→ Selected text

-- BEGIN --

Using an accurate calculation, the matrix mass content of the multiscale composites prepared by the above process was controlled at 28±0.5%. The multiscale composite prepared by GFf, MG-P2D6T25, MG-P6D6T25, MG-P8D6T25, MG-P6D1T25, MG-P6D12T25, MG-P6D20T25, MG-P6D6T0 and MG-P6D6T45 was hereafter marked as GFC, MGC-P2D6T25, MGC-P6D6T25, MGC-P8D6T25, MGC-P6D1T25, MGC-P6D12T25, MGC-P6D20T25, MGC-P6D6T0 and MGC-P6D6T45, respectively.

-- END --

→ Requests
**1.** Answer from the passage on multiscale composites:
(a) At what value was the matrix mass content controlled?
(b) What label was given to the composite prepared by GFf?
(c) What label was given to the composite prepared by MG-P6D6T45?
**2.** Retype the part of the passage on multiscale composites that opens with the words containing "Using an accurate" and closes with "and MGC-P6D6T45, respectively.".

→ Supplied material
-- BEGIN --

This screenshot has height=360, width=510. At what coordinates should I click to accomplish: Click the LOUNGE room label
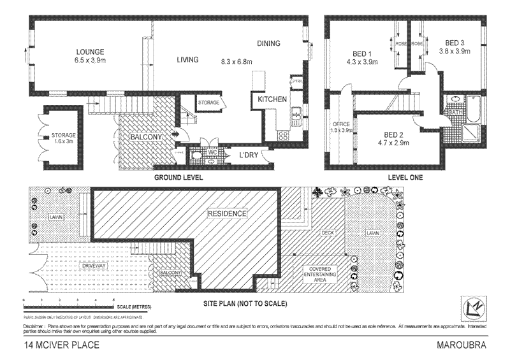point(89,52)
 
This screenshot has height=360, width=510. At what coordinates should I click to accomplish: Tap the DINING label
point(268,43)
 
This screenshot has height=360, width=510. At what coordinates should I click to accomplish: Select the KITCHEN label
point(272,100)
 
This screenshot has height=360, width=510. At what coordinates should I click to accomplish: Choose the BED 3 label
point(453,43)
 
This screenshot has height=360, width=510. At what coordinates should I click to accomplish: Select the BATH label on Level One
point(455,113)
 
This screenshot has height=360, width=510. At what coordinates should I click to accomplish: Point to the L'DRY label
point(248,155)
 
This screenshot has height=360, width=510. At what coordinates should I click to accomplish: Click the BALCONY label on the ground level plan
point(145,136)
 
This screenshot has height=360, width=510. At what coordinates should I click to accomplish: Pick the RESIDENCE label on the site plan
point(227,214)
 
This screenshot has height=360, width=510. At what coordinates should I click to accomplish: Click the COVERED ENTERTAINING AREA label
point(321,272)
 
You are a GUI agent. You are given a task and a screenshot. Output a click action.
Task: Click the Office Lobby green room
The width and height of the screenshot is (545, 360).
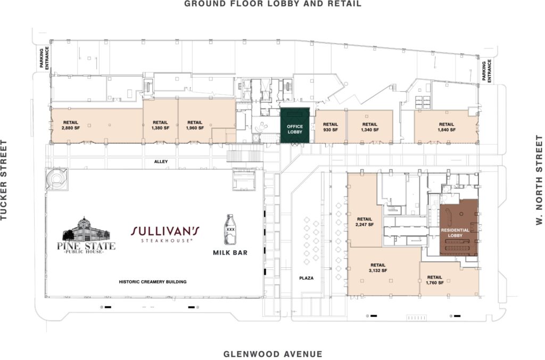(x=295, y=125)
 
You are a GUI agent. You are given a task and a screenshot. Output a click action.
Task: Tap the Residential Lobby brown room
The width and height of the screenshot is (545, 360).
(x=459, y=228)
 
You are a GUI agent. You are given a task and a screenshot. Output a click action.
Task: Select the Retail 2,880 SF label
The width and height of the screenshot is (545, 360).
(x=71, y=125)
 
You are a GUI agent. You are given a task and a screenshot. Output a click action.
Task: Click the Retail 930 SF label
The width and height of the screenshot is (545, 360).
(x=330, y=127)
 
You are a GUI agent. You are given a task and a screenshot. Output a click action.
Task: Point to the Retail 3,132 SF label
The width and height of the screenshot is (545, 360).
(x=378, y=268)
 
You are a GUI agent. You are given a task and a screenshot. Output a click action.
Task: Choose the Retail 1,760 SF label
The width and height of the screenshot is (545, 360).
(x=434, y=280)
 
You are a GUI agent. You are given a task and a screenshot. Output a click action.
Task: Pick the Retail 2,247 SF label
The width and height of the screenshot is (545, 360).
(x=364, y=222)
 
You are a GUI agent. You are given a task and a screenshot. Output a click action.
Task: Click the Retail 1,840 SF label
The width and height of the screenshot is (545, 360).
(x=447, y=127)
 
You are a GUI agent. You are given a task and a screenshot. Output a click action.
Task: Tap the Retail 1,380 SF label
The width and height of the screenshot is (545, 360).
(x=160, y=125)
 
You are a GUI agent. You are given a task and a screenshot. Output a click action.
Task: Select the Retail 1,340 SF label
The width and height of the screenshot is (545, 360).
(x=369, y=127)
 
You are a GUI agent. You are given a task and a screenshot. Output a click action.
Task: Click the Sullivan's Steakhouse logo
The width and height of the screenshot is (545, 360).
(x=165, y=234)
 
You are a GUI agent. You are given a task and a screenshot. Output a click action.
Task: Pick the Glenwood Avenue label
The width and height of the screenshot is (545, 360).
(x=272, y=354)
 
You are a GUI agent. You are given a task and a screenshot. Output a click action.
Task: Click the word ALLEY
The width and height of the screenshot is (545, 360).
(x=161, y=161)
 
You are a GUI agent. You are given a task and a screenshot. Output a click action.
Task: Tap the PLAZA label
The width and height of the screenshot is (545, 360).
(x=306, y=278)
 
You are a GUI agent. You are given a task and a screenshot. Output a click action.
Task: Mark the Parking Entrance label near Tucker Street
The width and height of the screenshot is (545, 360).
(x=44, y=58)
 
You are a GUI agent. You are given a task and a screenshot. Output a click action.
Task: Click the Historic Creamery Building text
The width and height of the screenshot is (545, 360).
(x=153, y=282)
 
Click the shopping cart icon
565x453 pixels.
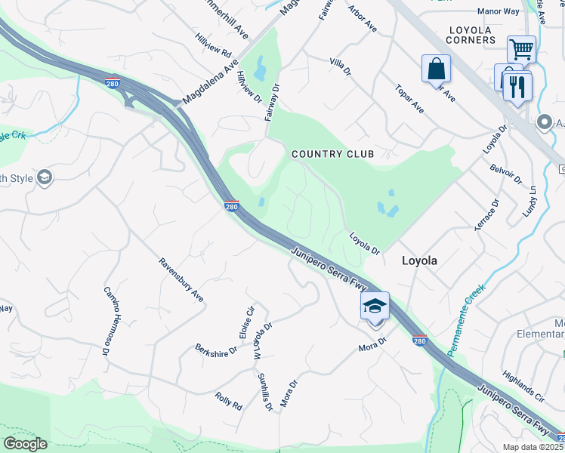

-- END --

→ Solutions to the problems
**1.**
(a) 28±0.5%
(b) GFC
(c) MGC-P6D6T45

**2.**
Using an accurate calculation, the matrix mass content of the multiscale composites prepared by the above process was controlled at 28±0.5%. The multiscale composite prepared by GFf, MG-P2D6T25, MG-P6D6T25, MG-P8D6T25, MG-P6D1T25, MG-P6D12T25, MG-P6D20T25, MG-P6D6T0 and MG-P6D6T45 was hereafter marked as GFC, MGC-P2D6T25, MGC-P6D6T25, MGC-P8D6T25, MGC-P6D1T25, MGC-P6D12T25, MGC-P6D20T25, MGC-P6D6T0 and MGC-P6D6T45, respectively.